Il parlamentare di FdI chiede interventi rapidi a tutela dei 250 dipendenti divisi in 4 sedi
Crisi Selta: chi se ne preoccupa? Il parlamentare Tommaso Foti (Fratelli d'Italia) torna a far luce
sulla tragica vicenda che ha messo in ginocchio l'importante società tecnologica italiana che opera nell'ambito delle infrastrutture critiche nazionali, con oltre 45
anni di esperienza nei settori
dell'automazione, telecomunicazioni e cyber security. «Quali iniziative e quali risultati sono stati
conseguiti in questi mesi?», incalza Foti che già nel dicembre 2018
era intervenuto con un'interrogazione parlamentare per sollecitare l'intervento del Ministero dello Sviluppo Economico (Mise) al
fine di «tutelare i lavoratori e mettere in campo ogni iniziativa possibile per superare la grave crisi
aziendale causata da errate scelte gestionali del passato».

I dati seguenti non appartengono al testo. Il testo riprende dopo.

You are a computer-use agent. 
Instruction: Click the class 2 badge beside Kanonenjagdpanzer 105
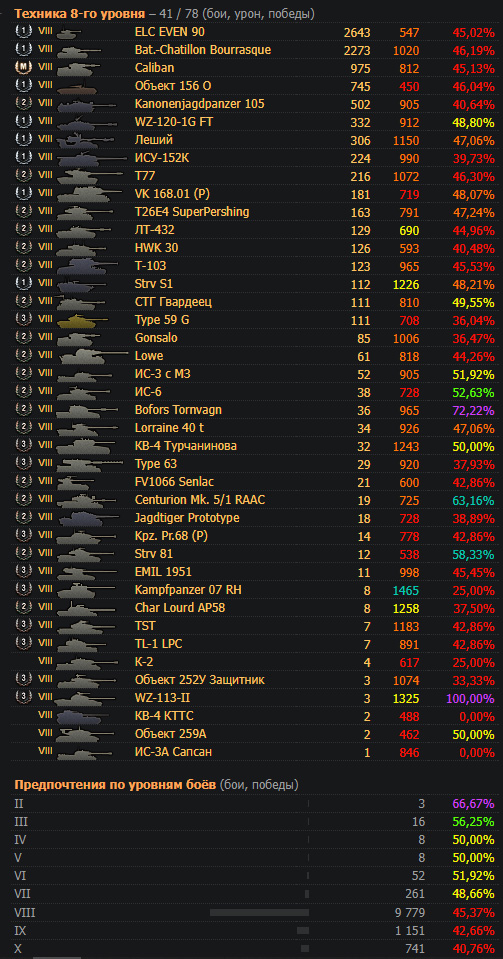point(22,104)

Un incontro al Mise è stato fatto,
lo scorso inizio maggio, a cui hanno partecipato anche i sindacati,
ma la nube di tempesta che ha
travolto l'azienda, con il suo quartier generale a Roveleto di Cadeo,
non sembra essersene andata.
Anzi, di occhiate di sole ancora
non se ne sono viste. «E' sotto gli
occhi di tutti – dichiara Foti – che
non vi è un solo minuto da perdere. Occorre che Di Maio cambi
passo e sia dia una mossa». «La
crisi di Selta – scrive il deputato di
Fratelli d'Italia in una nuova interrogazione indirizzata al Ministro – richiede un impegno tanto
deciso quanto rapido, soprattutto a tutela dei numerosi lavoratori della stessa, 250 divisi tra le 4 sedi. Se è infatti vero che con la nomina dei commissari giudiziali è
stato fatto un primo passo per
uscire dalla situazione di incertezza ed immobilismo nella quale versa l'azienda, è altrettanto indispensabile un impegno straordinario da parte del Ministero,
considerato anche il passivo di
47milioni di euro accumulato, figlio di errate scelte gestionali».